[Start of Attachment]

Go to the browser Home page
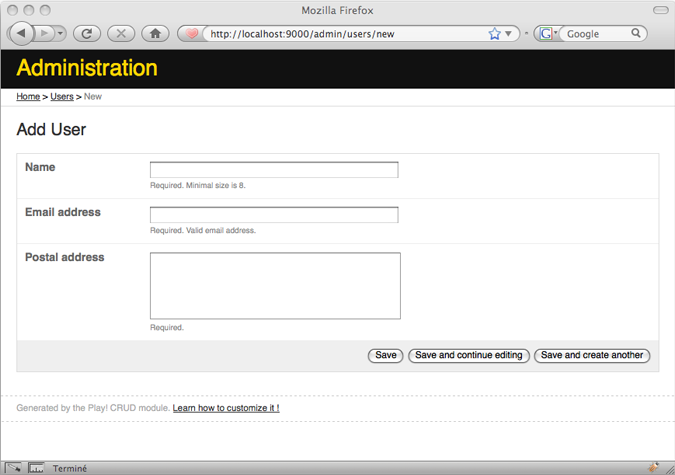click(155, 34)
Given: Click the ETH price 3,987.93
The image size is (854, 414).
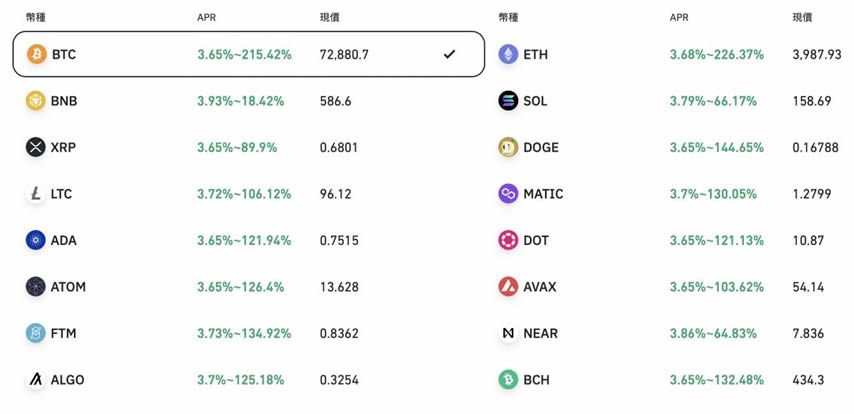Looking at the screenshot, I should click(816, 54).
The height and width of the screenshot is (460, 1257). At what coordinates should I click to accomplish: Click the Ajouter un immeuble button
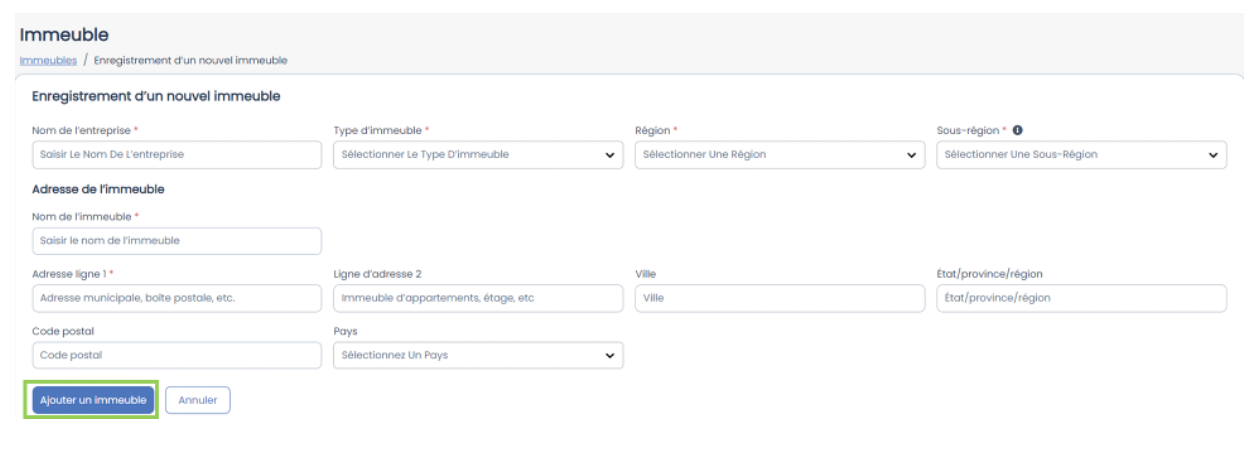tap(93, 400)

[End of Attachment]

_EXERCISE OBJECTIVE_:
Print all data above verbatim, except pictures.

_THE COMPLETED TASK_:
Go to the browser Home page
click(155, 34)
Given: Click the ETH price 3,987.93
The image size is (854, 414).
Looking at the screenshot, I should click(816, 54).
The height and width of the screenshot is (460, 1257). At what coordinates should I click to accomplish: Click the Ajouter un immeuble button
tap(93, 400)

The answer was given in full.